The Oxford Science Lecture Series

Professor  Elspeth Garman

University of Oxford

“Crystallography one century A.D. (After Dorothy)”

 Dorothy Hodgkin Memorial Lecture 2010

University Museum, Oxford, 9th March 2010

Professor Garman is the President of the British Crystallographic Association. She did her degree in Experimental Physics at Durham, and came to Oxford as a graduate student to do a D.Phil in Experimental Nuclear Structure Physics. She worked in the Nuclear Physics Department as a Research Fellow and Research Officer for 7 years. In 1987 she moved to the Laboratory of Molecular Biophysics to work with Professor Dame Louise Johnson and has been there ever since, working on finding improved techniques for protein crystallography that enable researchers to gain more information from their structures.

Professor Garman’s lecture was a tour de force to a packed house, with latecomers turned away at the door. She described Dorothy Hodgkin as an amazing woman who has featured in a list of the 100 British women who have changed the world over the past 100 years. She was awarded the Nobel Prize for Chemistry in 1964 for her determination by X-ray techniques of the structures of important biochemical substances. She was also a recipient of the Order of Merit and a Fellow of the Royal Society, she was awarded the Lenin Peace Prize and was President of Pugwash. There are buildings named after her at the Universities of Keele, York and Bristol (of which she was Chancellor). In her research she solved the structures of cholesterol iodide, penicillin, vitamin B12 and insulin and her work paved the way for 3D structural measurement in medicine.

Professor Garman described proteins as a string of amino acids, similar to a string of beads and explained that these strings are scrunched up as a complex 3D structure. She then described a crystal as an array of soldiers, each representing a folded protein molecule, standing identically in serried rows. She said that x-ray crystallography worked in a similar way to firing canon balls into the rows of soldiers and observing where they emerged, having either passed between soldiers or ricocheted off one. On occasion the force of the canon balls is so strong that the balls damage the soldiers, and this represents the problem of x-ray damage to the crystal during the process of acquiring the data. X-ray diffraction, or the pattern of emerging canon balls, provides a map of the electron density within the crystal. The order of the amino acids along the “string of beads” is known, and so by combining this information with the electron density map it is possible to build up the 3D structure of the protein. Dorothy had to develop these images on photographic plates and then build up the structure by hand, in a process that took many weeks, finally producing a model constructed with wire and balls. With the advent of computers, this process can now be done much more quickly and computers provide the opportunity to display elegant 3D structures and to manipulate the molecules to learn more about the function of the protein.
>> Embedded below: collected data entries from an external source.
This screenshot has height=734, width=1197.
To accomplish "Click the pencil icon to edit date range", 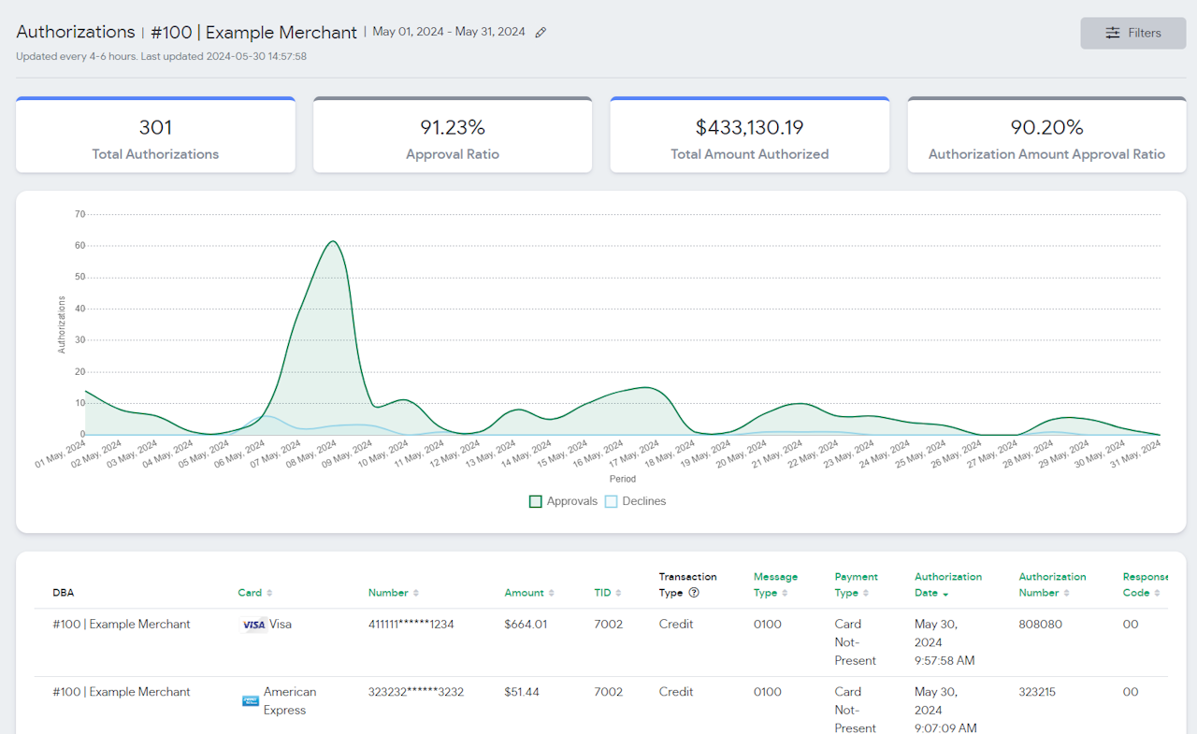I will [541, 33].
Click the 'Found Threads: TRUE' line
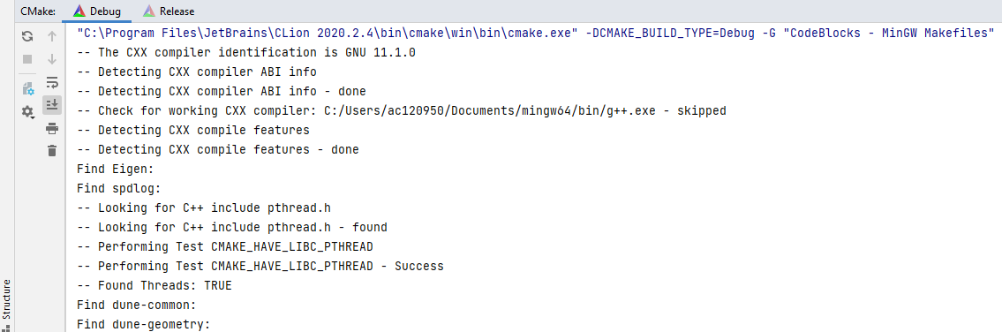This screenshot has height=332, width=1002. pyautogui.click(x=154, y=285)
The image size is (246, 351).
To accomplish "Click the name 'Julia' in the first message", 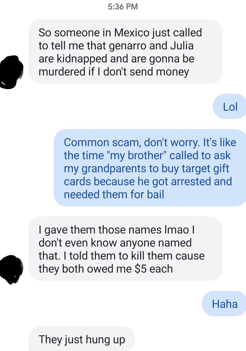I will pyautogui.click(x=182, y=46).
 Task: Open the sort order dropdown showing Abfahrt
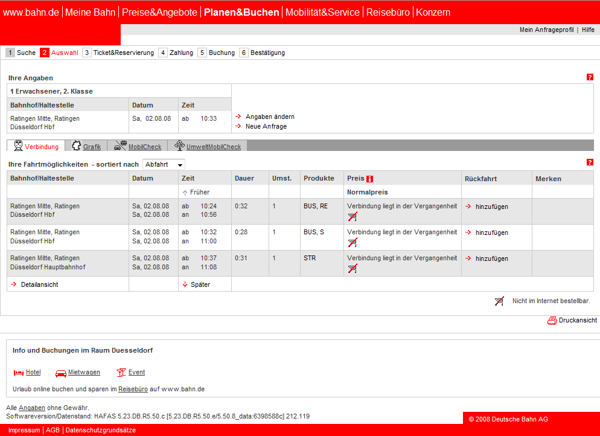(164, 164)
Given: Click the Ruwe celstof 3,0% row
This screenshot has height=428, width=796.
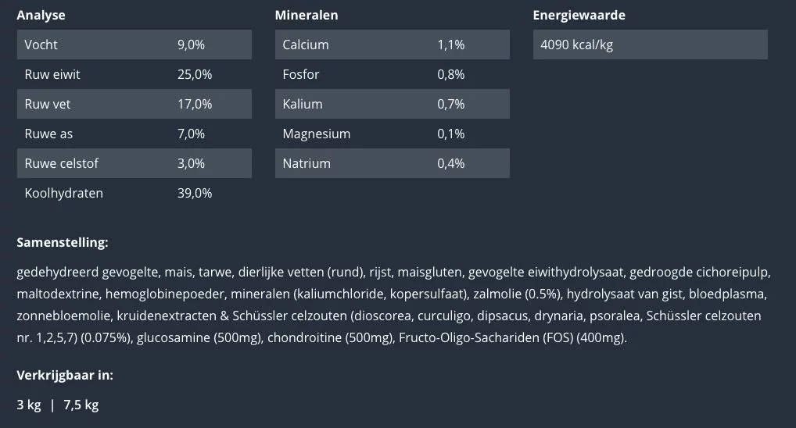Looking at the screenshot, I should point(134,163).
One of the major obstacles to ascertaining the crystal structure of a protein is that of handling the crystals in the x-ray beam. In 1934, Dorothy Hodgkin published a paper in Nature with J.D Bernal, reporting that by keeping the crystal damp it was possible to preserve the crystal in the x-ray beam and obtain an electron density map. With the increased strength of x-ray beams over time, however, the problem of damage to the crystals from the x-ray beam has re-emerged and Professor Garman has, in her turn, overcome this problem by suspending the crystals in a fibre loop prior to rapid freezing. She reported that her daughter’s hair was particularly useful for this task! The crystals are first grown in hanging drops, suspended over a bath of liquid in a sealed chamber. Professor Garman described how the effect of gravity on the proteins in the solution can affect the efficiency of the crystal growing process and so they predicted that crystals growing in space would form more efficiently. In 1988, they arranged to send a protein from the HIV virus into space to test this theory, which led to an outraged article in The Star predicating disaster with the HIV virus disbursed in the atmosphere to infect the entire world!
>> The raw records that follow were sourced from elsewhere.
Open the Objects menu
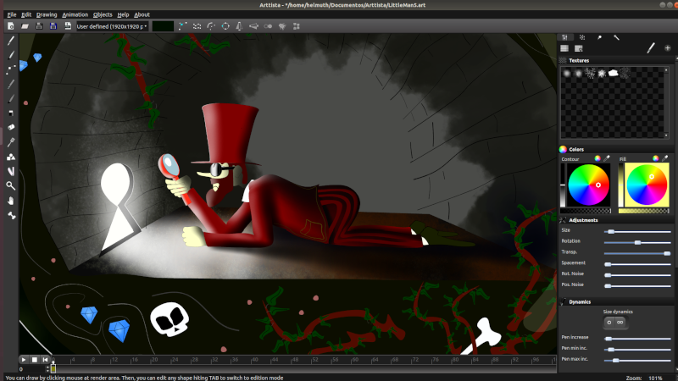678x381 pixels. [x=103, y=14]
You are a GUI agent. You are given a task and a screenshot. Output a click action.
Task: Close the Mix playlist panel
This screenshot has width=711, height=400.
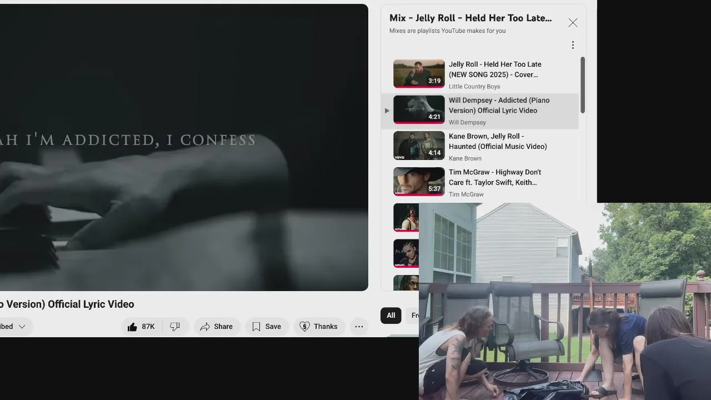pos(573,23)
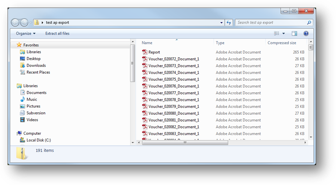Open Local Disk (C:) in navigation pane
Viewport: 336px width, 185px height.
tap(39, 140)
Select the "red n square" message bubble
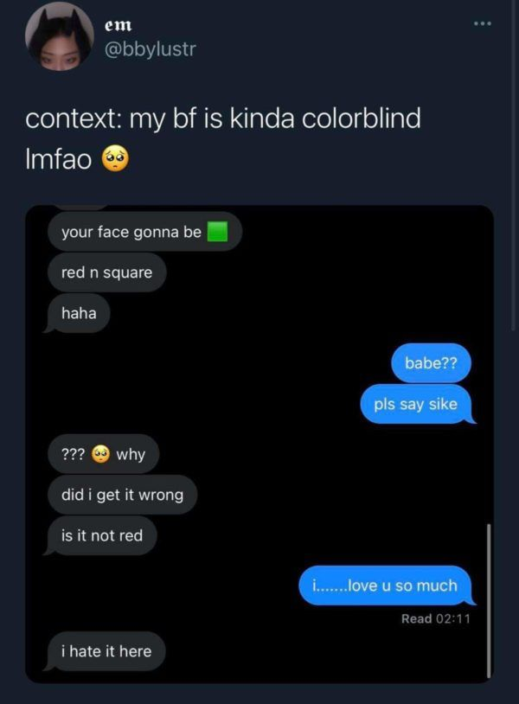This screenshot has width=519, height=704. click(107, 272)
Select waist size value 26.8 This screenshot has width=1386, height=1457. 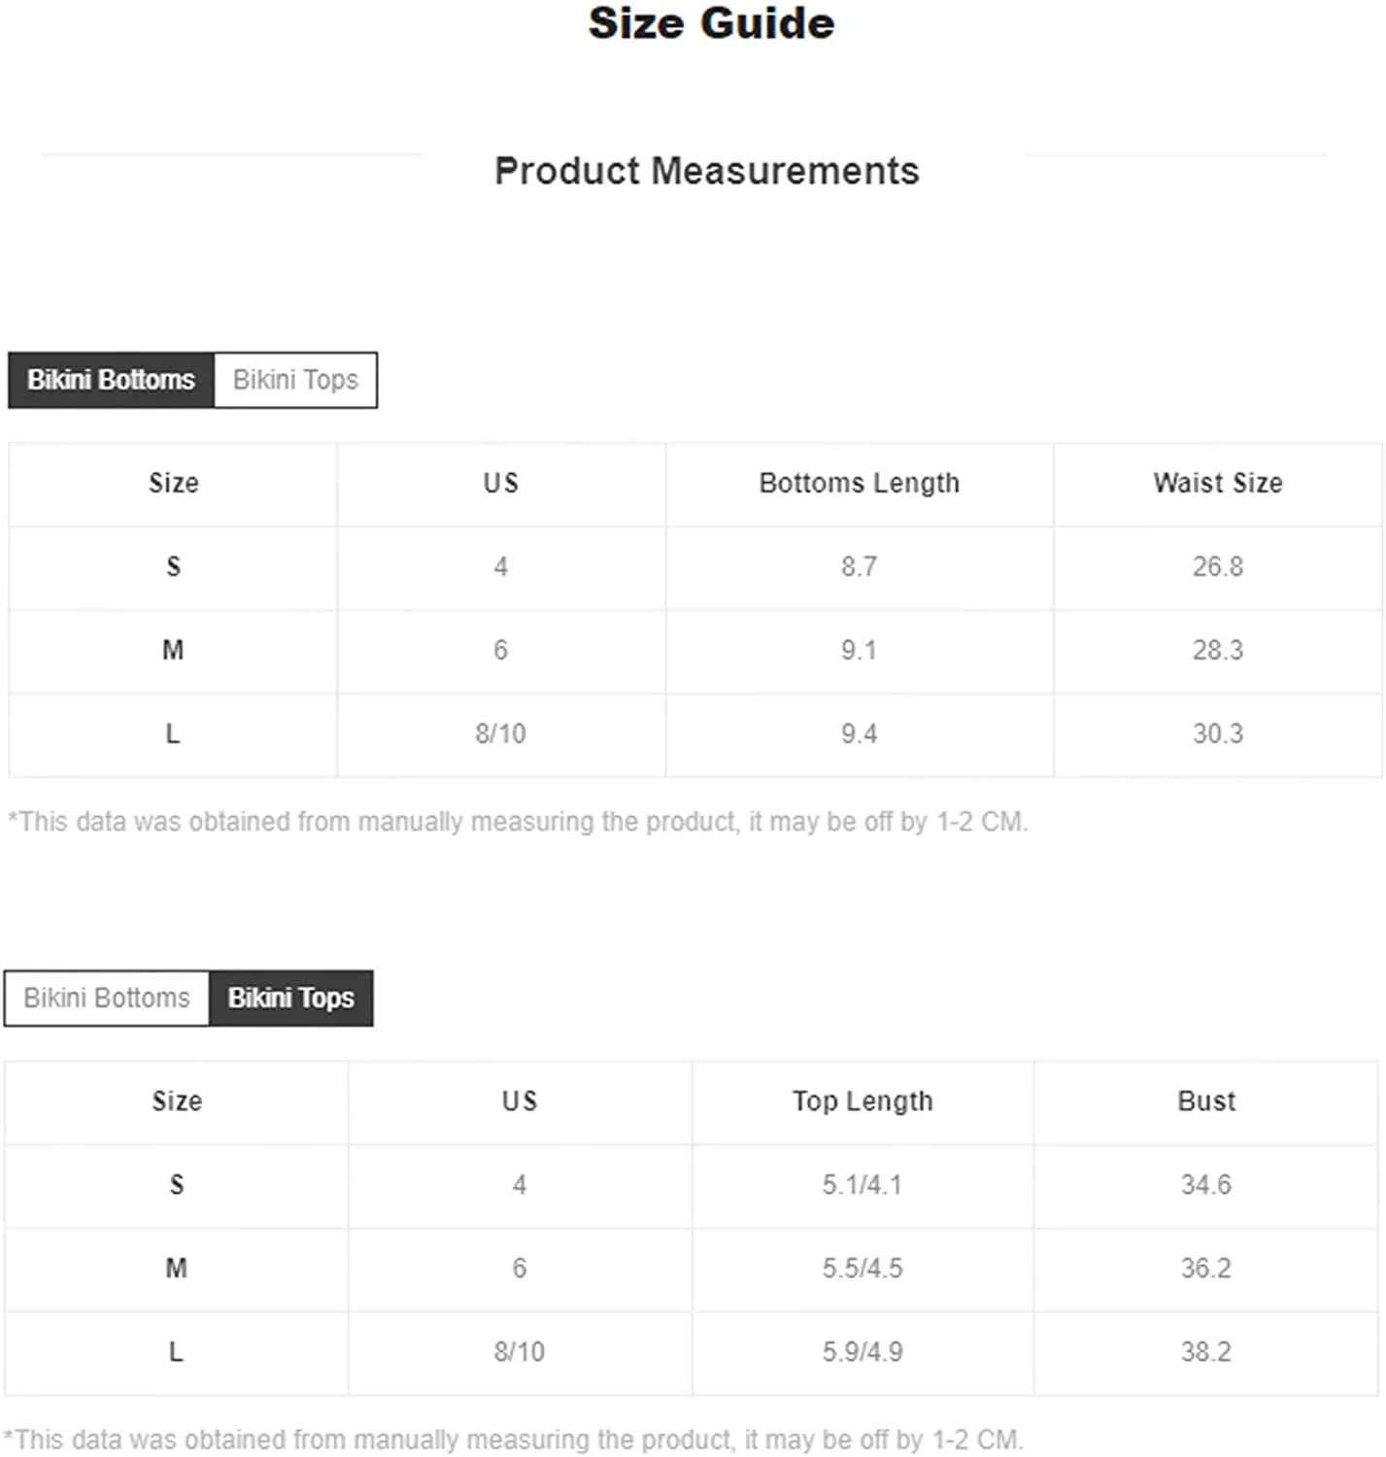click(x=1218, y=566)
With the development of increasingly powerful x-ray beams and computers, the number of solved protein structures is growing exponentially. Professor Garman explained how by determining the structure of a protein we can gain information about its function and thereby design drugs to enhance or to interfere with that function. She described her work on the structure of proteins on the surface of the flu virus and how that has led to the development of the anti-viral treatment Relenza.

In conclusion, Professor Garman quoted advice given by Dorothy Hodgkin to new graduates at the University of Bristol: “I hope that some of you will live modestly and do serious things”. The audience then moved downstairs to join the dinosaurs for the customary wine reception, in a modest and serious manner, of course.

 

Dr Carolyn Carr, Cardiac Metabolism Research Group, University of Oxford.